In the journal article, “Family nurse practitioner scope of practice issues when treating patients with mental health issues,” Balestra (2019) examines the challenges which family nurse practitioners (FNPs) encounter when providing care for patients with various mental health conditions. These nurses attend the clients presenting different mental health problems and often find themselves acting as the primary health care providers, especially in rural hospitals due to staff shortages, which characterizes these contexts. They are responsible primarily for diagnosing and treating a wide range of mental health conditions, such as depression and anxiety disorders. Balestra (2019) attributes their increased involvement in the delivery of mental health care to the growing demand for these services in the United States, with a large number of young people and adults suffering from various disorders.
Some complex situations expose the FNPs to ethical dilemmas which might lead to the breach of their scope of practice (SOP). SOPs are defined by the state licensing boards and refer to “the procedures, actions, and processes which NPs can perform as part of their professional licensure” (Balestra, 2019, p. 479). These guidelines provide specific boundaries within which the practitioners are expected to practice. Thus, the nurses cannot perform tasks that do not fall within their mandate.

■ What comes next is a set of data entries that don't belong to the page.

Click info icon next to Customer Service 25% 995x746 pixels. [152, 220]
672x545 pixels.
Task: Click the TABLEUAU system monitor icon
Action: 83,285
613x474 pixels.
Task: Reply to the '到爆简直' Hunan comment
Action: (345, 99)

For instance, they are not expected to treat patients with certain complex mental problems due to inadequate training and preparation for handling such illnesses. Those instances could lead to violations of their SOPs, which vary across the states. For example, failure to monitor patient outcomes and refer patients who need special care to a relevant specialist may constitute misconduct. Other potential breaches include failure to report clients who refuse to adhere to the treatment regime or show unsatisfactory progress and assuming family members’ concerns regarding the patient (Balestra, 2019). Therefore, FNPs must recognize areas that are not within the scope of their responsibilities to mitigate potential breaches of their SOPs.
In conclusion, the growing staff shortages in the nursing profession, coupled with the growing number of mental health problems, increase NFPs’ responsibilities in this population. Despite their valuable contributions to the management of these conditions, they encounter challenging situations that enhance the risk of breaching their SOPs. Therefore, the nurses need to stay abreast of the state guidelines to provide the appropriate level of care. Embracing the best practices may allow them to deliver safe patient care and protect their licenses.
Balestra, M. L. (2019). Family nurse practitioner scope of practice issues when treating patients with mental health issues. The Journal for Nurse Practitioners, 15(7), 479-482.